Forschungsbericht veröffentlicht: Entwicklung des Kalksteinmehl-Waschverfahrens zur Entfernung von CO2 aus Rauchgasen

Das Verfahren der Carbonat-CO2-Wäsche verfolgt einen ganzheitlichen Ansatz, der eine Chance auf eine breite gesellschaftspolitische Akzeptanz bietet.

Das Verfahren der Carbonat-CO2-Wäsche verfolgt einen ganzheitlichen Ansatz, der eine Chance auf eine breite gesellschaftspolitische Akzeptanz bietet. Das CO2 wird in dem Verfahren durch die Verwendung von Kalksteinmehl bzw. Kreide (Naturprodukte) in wasserlösliches Calciumhydrogencarbonat (sog. Carbonathärte) überführt. Dazu werden CO2-haltige Abgase, wie z.B. in der Rauchgasentschwefelung, einer Nassabscheidung mittels Kalksteinmehl- oder Kreidesuspension unterzogen. Anstelle von Calciumsulfat bildet sich, analog zur natürlichen Verwitterung des Kalksteins, Calciumhydrogencarbonat. Dieses ist natürlicher Bestandteil limnischer und mariner Gewässersysteme.

In dem abgeschlossenen Forschungsvorhaben sollte das CO2-Waschverfahren (ECO2) mit einer mobilen Demonstrationsanlage optimiert und der Nachweis der positiven ökologischen Effekte erbracht werden.

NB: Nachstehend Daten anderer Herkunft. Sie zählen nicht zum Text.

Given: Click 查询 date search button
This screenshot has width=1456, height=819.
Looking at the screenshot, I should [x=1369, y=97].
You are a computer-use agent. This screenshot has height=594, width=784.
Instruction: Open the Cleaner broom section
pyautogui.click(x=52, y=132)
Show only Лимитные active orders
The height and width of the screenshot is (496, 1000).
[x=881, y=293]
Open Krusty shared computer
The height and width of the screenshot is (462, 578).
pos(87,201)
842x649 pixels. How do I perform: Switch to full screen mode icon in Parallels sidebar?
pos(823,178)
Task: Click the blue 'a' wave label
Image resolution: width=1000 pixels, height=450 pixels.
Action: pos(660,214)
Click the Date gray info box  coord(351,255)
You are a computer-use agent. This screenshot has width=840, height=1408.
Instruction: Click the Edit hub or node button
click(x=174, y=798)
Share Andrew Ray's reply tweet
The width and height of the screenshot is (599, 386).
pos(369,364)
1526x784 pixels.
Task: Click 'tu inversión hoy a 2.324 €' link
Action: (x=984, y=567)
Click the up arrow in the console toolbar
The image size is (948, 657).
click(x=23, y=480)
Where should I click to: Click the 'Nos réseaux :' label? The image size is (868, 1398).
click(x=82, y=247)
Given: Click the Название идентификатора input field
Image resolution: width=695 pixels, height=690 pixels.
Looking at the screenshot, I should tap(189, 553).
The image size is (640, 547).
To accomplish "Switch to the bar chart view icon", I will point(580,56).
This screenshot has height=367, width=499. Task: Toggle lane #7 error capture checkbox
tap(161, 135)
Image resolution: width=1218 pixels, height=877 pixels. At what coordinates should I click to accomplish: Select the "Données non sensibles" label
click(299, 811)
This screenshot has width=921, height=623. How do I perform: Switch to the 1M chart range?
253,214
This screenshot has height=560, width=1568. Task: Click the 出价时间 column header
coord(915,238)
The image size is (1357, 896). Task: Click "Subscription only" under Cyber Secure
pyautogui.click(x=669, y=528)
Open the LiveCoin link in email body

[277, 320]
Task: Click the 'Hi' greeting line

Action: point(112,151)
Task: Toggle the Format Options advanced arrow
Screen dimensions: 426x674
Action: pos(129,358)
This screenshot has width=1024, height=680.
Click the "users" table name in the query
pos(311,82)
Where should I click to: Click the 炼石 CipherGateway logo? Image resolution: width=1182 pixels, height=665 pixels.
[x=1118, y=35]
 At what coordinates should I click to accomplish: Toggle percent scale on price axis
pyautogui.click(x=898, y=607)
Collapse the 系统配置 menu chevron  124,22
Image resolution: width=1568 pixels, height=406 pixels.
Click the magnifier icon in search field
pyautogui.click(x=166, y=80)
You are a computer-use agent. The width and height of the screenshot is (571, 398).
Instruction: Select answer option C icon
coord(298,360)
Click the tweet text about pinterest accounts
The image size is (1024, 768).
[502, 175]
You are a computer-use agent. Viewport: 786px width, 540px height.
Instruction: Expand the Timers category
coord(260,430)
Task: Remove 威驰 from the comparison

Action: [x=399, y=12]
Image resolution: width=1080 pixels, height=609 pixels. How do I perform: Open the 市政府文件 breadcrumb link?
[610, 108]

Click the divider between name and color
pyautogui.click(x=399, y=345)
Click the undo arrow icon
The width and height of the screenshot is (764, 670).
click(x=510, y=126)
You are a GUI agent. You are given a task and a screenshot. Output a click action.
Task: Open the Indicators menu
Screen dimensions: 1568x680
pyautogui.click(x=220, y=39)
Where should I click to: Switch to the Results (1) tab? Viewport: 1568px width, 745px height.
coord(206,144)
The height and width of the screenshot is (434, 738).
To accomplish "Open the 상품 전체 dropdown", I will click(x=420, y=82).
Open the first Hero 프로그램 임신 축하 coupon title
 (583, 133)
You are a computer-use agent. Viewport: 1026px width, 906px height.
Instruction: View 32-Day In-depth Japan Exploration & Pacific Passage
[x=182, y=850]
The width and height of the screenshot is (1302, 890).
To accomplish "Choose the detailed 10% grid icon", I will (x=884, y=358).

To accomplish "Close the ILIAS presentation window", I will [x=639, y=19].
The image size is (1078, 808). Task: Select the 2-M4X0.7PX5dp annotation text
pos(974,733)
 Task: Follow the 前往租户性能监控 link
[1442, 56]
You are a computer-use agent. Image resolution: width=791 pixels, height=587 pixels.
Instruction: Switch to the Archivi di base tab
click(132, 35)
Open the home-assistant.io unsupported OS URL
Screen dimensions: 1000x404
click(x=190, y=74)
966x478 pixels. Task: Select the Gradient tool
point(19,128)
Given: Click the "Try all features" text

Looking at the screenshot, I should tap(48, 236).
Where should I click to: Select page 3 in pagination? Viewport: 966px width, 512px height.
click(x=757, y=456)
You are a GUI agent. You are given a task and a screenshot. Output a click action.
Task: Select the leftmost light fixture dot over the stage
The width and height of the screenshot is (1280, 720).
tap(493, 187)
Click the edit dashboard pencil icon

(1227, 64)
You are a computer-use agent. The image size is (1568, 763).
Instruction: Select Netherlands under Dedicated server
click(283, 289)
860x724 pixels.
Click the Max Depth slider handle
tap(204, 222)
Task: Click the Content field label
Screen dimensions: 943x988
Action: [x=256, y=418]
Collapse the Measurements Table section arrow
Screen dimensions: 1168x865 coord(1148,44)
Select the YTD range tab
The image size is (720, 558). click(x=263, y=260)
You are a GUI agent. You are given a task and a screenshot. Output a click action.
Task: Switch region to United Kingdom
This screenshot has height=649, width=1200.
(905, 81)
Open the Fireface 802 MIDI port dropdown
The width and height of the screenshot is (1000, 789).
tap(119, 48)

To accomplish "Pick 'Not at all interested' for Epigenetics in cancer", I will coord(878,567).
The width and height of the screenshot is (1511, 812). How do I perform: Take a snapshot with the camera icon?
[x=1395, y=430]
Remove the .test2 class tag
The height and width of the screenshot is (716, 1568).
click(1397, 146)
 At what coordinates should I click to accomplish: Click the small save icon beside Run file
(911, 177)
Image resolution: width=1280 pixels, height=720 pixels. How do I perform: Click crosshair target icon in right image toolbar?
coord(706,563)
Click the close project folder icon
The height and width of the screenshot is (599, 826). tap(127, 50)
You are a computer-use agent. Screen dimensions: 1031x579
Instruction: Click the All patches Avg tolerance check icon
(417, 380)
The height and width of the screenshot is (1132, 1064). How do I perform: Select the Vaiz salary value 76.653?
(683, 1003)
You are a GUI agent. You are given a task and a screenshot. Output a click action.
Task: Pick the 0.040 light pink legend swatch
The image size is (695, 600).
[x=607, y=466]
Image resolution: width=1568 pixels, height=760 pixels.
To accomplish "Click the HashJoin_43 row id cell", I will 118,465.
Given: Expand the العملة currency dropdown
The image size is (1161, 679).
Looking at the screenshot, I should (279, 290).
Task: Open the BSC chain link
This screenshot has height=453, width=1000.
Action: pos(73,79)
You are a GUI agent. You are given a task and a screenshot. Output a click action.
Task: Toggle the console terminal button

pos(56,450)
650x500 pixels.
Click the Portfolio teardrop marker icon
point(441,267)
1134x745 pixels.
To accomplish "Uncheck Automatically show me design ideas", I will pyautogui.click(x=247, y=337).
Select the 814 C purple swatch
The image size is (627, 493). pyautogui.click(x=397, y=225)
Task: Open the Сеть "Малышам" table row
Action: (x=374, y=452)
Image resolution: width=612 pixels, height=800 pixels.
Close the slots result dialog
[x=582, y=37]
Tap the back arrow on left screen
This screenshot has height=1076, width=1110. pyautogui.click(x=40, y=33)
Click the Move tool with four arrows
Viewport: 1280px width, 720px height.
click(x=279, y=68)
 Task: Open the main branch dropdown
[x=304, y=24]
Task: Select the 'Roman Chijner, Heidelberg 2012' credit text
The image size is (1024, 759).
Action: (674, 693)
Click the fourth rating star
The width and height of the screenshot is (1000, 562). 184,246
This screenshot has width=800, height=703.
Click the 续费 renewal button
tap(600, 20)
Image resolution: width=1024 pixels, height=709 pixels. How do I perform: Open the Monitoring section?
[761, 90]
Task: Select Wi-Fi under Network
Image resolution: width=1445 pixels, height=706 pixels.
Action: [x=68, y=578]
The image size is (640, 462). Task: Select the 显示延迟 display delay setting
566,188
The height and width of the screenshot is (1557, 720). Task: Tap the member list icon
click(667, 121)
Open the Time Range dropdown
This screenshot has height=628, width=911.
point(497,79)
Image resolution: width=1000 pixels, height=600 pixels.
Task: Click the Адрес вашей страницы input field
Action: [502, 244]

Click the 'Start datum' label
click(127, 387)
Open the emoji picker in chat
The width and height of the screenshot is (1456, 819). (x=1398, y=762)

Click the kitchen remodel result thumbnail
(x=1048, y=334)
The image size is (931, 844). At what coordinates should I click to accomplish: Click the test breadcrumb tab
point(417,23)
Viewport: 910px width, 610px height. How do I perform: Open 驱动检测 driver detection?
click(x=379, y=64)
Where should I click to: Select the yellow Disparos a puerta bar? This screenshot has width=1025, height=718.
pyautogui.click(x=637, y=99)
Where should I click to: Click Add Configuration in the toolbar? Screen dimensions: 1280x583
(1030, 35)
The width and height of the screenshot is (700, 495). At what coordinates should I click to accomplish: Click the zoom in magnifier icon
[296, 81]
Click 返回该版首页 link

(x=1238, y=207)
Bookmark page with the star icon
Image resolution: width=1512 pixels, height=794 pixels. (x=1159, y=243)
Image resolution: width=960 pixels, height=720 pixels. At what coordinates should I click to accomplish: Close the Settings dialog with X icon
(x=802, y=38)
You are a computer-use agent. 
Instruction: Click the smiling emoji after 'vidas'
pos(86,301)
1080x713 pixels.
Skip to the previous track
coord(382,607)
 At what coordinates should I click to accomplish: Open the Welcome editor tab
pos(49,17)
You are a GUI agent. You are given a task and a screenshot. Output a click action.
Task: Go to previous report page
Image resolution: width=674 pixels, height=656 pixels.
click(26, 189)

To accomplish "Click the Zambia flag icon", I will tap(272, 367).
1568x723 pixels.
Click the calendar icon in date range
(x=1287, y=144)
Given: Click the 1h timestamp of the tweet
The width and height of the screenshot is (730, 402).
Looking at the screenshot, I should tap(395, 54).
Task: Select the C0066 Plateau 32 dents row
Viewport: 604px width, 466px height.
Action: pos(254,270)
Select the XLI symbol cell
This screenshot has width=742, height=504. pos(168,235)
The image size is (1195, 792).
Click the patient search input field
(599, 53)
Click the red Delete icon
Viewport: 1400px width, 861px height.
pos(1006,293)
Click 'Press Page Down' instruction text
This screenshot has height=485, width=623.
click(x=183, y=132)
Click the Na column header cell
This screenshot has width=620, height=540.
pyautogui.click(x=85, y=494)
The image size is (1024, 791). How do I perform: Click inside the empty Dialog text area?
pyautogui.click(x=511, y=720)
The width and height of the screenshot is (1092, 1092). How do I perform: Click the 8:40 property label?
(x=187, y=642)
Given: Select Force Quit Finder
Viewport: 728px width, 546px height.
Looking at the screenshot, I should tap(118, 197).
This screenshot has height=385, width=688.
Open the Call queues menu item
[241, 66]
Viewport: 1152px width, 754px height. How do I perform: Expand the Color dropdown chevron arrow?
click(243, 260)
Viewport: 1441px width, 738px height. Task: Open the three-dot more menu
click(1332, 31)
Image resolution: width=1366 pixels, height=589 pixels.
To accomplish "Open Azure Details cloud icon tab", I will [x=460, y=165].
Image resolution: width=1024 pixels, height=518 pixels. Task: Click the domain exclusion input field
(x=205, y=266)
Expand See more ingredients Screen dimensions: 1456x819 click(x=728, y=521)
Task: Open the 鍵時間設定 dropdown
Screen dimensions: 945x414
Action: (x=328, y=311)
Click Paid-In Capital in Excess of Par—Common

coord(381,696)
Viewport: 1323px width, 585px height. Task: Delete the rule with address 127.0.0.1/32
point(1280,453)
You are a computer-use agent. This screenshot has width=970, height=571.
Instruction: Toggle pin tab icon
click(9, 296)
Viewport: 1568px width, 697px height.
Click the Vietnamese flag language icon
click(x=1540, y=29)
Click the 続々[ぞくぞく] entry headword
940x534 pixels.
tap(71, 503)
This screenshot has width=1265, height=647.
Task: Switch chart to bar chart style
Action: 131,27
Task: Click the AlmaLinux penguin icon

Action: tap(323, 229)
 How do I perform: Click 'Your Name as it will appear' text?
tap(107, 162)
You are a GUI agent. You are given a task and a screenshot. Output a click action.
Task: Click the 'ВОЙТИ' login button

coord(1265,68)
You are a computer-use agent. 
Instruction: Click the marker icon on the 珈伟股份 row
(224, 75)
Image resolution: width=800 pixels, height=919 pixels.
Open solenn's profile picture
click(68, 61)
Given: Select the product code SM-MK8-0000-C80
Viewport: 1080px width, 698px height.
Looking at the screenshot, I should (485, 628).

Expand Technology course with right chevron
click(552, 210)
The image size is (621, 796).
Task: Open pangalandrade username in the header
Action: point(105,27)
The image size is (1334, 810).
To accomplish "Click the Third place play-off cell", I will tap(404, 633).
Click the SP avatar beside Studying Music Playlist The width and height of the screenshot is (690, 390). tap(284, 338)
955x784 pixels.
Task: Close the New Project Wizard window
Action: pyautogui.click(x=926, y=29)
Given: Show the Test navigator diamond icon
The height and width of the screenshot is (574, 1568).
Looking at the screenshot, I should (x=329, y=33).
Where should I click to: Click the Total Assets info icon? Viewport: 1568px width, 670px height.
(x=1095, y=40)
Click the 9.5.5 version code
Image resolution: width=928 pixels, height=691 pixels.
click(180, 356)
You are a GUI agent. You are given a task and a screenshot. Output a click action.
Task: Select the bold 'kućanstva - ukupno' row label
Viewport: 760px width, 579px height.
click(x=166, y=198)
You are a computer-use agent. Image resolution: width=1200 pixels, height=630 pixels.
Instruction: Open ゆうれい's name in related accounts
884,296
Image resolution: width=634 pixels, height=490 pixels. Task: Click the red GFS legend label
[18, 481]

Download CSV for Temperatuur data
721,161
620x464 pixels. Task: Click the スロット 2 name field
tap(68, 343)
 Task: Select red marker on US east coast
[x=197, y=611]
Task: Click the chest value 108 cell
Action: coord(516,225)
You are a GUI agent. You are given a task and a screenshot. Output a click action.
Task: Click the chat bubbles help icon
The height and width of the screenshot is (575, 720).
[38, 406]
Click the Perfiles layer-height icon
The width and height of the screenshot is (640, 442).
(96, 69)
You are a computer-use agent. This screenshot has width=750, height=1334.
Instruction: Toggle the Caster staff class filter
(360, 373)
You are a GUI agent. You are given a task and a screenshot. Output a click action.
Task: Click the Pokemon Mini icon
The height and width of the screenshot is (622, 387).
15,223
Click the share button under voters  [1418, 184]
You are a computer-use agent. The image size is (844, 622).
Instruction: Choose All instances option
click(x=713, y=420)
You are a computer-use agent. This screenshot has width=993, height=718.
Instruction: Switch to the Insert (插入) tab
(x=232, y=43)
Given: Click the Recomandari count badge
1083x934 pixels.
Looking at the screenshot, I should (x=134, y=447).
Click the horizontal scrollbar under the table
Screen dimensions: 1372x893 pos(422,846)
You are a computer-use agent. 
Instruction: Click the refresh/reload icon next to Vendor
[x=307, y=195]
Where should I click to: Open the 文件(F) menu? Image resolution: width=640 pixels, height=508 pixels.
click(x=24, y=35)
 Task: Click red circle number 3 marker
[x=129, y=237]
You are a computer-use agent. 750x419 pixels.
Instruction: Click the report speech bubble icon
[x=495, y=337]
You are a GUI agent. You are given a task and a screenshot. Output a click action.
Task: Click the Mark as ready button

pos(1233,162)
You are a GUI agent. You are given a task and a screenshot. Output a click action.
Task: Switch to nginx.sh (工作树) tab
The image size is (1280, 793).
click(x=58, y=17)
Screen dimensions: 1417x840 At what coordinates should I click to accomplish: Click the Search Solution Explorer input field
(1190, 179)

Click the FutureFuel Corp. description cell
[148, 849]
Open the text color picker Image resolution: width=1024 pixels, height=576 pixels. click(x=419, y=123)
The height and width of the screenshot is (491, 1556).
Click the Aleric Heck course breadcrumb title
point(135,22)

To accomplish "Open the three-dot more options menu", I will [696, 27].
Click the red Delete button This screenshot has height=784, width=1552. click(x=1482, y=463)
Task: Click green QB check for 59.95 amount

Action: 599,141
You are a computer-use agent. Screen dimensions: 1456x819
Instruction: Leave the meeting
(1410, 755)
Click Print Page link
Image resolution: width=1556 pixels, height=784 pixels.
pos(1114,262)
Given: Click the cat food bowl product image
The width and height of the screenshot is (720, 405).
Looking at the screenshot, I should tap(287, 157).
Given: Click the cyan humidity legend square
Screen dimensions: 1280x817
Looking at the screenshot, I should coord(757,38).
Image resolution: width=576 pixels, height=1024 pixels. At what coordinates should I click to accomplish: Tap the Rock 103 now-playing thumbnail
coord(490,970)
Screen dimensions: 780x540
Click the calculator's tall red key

Es wurde aufgezeigt, dass aufgrund des chemischen Gleichgewichts die Löslichkeit von CO2 in der als Waschmittel verwendeten Kalksteinmehlsuspension auf ca. 1 g/l (abhängig von der Temperatur der Suspension) begrenzt ist. Um in der Praxis wirtschaftlich sinnvolle Abreinigungsraten erreichen zu können, musste das Waschverfahren daher technisch an die besonderen Anforderungen dieses Waschmittels angepasst werden.

Die Demonstrationsanlage wurde als mobile Absorptionseinheit in Kaskadenbauweise konstruiert und im Uniper Kraftwerk Wilhelmshaven unter Praxisbedingungen mit einem Teilstrom des gereinigten Rauchgases getestet. Dabei liegen die Vorteile, die die CO2-Carbonatwäschen gegenüber aminbasierten CCS-Verfahren aufweisen, in den unbedenklichem Inhaltsstoffe des Waschmediums sowie dem einfachen und energetisch günstigem Verfahrensablauf der Carbonatwäsche. Für die Wäsche sind nur Meerwasser, Kalksteinmehl bzw. Kreide und Pumpenenergie erforderlich. Die Energie zur Verpressung des CO2 in den Untergrund entfällt. Als mögliches Hemmnis des neuen Verfahrens wurde der verhältnismäßig große Wasserbedarf identifiziert, der bei Standorten ohne Zugang zu entsprechenden Wasserressourcen erhöhte Investitionskosten bedingen kann.

Der Vergleich zwischen einer Aminwäsche als technisch ausgereiftem Bestandteil eines Konzeptes auf Basis der CCS-Technologie und dem Carbonat-CO2-Waschverfahren (jeweils im Maßstab zur Behandlung von 1000 m3/h Rauchgas) führte zu einem Kostenvorteil der Carbonat-CO2-Wäsche.

Die Analyse der ökologischen Auswirkungen ergab, dass das beim Betrieb der Demonstrationsanlage entstehende Waschwasser bei einer Einleitung in die Jade (Meer)so stark verdünnt wird, dass die Carbonatchemie kaum verändert wird und keine negativen Auswirkungen auf das Ökosystem zu erwarten sind. Ein Großteil des eingeleiteten Kohlenstoffs bleibt über den simulierten Zeitraum von einem Jahr im Meer gespeichert.